Abdication de l’empereur japonais Akihito, une première en 200 ans

TOKYO (Reuters) – L’empereur Akihito va mettre fin à son règne, long de trois décennies, lors d’une cérémonie organisée mardi au palais impérial, dans le centre de Tokyo, pour ce qui constitue la première abdication d’un empereur au Japon depuis 1817.

Jadis considéré comme une figure divine, l’empereur est défini par la Constitution comme un « symbole de l’Etat et de l’unité du peuple » mais n’a aucun pouvoir politique.
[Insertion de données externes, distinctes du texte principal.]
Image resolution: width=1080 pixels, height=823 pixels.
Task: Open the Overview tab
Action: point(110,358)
Akihito, âgé de 85 ans, avait créé la surprise en annonçant en 2016 son intention d’abdiquer, invoquant son âge avancé.

Une courte cérémonie, diffusée en direct à la télévision, est prévue dans l’après-midi au palais impérial de Tokyo où sont attendus environ 300 convives dont le Premier ministre Shinzo Abe, le prince héritier Naruhito, les présidents des deux chambres du Parlement et les juges de la Cour suprême.
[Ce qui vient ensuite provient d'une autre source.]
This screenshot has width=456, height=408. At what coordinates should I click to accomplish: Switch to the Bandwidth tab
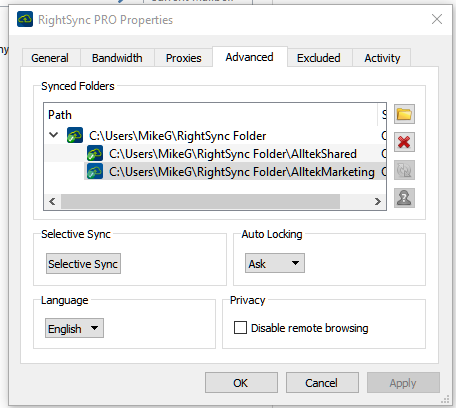click(x=117, y=58)
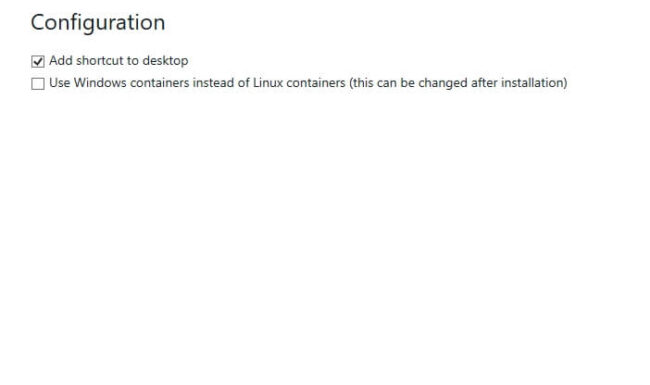Viewport: 650px width, 385px height.
Task: Click the word 'after' in the parenthetical note
Action: tap(484, 83)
Shinzo Abe doit annoncer l’abdication d’Akihito, qui effectuera alors une dernière déclaration en tant qu’empereur, mettant fin à l’ère Heisei (« Accomplissement de la paix »).

L’accession au trône de Naruhito, 58 ans, interviendra mercredi et marquera l’avènement d’une nouvelle ère impériale, Reiwa (« Belle harmonie »).

Le nom de l’ère – ou « gengo » – est très largement utilisé au Japon: sur les pièces de monnaie, les calendriers, les journaux et les documents officiels.

Selon les règles, le nom de l’ère doit convenir aux idéaux de la nation, comprendre deux « kanji » (caractères chinois), qui doivent être faciles à écrire et à lire, qui ne doivent pas être d’usage courant ou avoir déjà été utilisés auparavant.